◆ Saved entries
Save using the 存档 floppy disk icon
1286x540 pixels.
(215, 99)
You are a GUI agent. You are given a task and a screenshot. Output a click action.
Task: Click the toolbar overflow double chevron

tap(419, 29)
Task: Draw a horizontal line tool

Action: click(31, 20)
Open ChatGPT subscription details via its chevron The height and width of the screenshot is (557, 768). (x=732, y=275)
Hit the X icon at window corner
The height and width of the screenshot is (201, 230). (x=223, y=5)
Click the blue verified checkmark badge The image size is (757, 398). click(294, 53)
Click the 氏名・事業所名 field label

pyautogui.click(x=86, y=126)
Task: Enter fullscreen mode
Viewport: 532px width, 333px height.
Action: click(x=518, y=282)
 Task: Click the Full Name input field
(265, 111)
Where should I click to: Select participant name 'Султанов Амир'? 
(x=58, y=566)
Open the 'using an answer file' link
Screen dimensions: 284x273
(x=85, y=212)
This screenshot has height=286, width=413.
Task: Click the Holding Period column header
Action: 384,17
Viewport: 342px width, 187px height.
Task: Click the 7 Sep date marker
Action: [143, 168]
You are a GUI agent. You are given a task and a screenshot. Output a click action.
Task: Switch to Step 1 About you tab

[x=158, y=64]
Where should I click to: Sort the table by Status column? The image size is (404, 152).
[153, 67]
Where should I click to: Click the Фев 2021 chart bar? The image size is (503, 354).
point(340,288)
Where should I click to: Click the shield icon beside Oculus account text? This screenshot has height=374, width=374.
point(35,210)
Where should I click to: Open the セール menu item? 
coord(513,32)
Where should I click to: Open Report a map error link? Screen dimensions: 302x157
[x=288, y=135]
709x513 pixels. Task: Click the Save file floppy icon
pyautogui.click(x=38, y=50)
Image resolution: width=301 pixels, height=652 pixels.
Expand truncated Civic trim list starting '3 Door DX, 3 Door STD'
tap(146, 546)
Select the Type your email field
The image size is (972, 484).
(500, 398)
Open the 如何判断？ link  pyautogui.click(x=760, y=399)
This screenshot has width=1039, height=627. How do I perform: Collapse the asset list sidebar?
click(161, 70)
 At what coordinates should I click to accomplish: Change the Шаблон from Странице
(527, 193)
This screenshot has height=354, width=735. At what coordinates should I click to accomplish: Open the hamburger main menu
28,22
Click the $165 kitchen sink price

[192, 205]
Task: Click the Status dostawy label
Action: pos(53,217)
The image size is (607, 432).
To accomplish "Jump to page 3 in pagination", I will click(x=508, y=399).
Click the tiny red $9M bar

◆ Brief
An exact copy of every line from the one containing "Where should I click to: Open the" through the last line of the entries is required; please add nothing.

◆ Answer section
Where should I click to: Open the セール menu item? 
coord(513,32)
Where should I click to: Open Report a map error link? Screen dimensions: 302x157
[x=288, y=135]
709x513 pixels. Task: Click the Save file floppy icon
pyautogui.click(x=38, y=50)
Image resolution: width=301 pixels, height=652 pixels.
Expand truncated Civic trim list starting '3 Door DX, 3 Door STD'
tap(146, 546)
Select the Type your email field
The image size is (972, 484).
(500, 398)
Open the 如何判断？ link  pyautogui.click(x=760, y=399)
This screenshot has width=1039, height=627. How do I perform: Collapse the asset list sidebar?
click(161, 70)
 At what coordinates should I click to accomplish: Change the Шаблон from Странице
(527, 193)
This screenshot has height=354, width=735. At what coordinates should I click to accomplish: Open the hamburger main menu
28,22
Click the $165 kitchen sink price

[192, 205]
Task: Click the Status dostawy label
Action: pos(53,217)
The image size is (607, 432).
To accomplish "Jump to page 3 in pagination", I will click(x=508, y=399).
Click the tiny red $9M bar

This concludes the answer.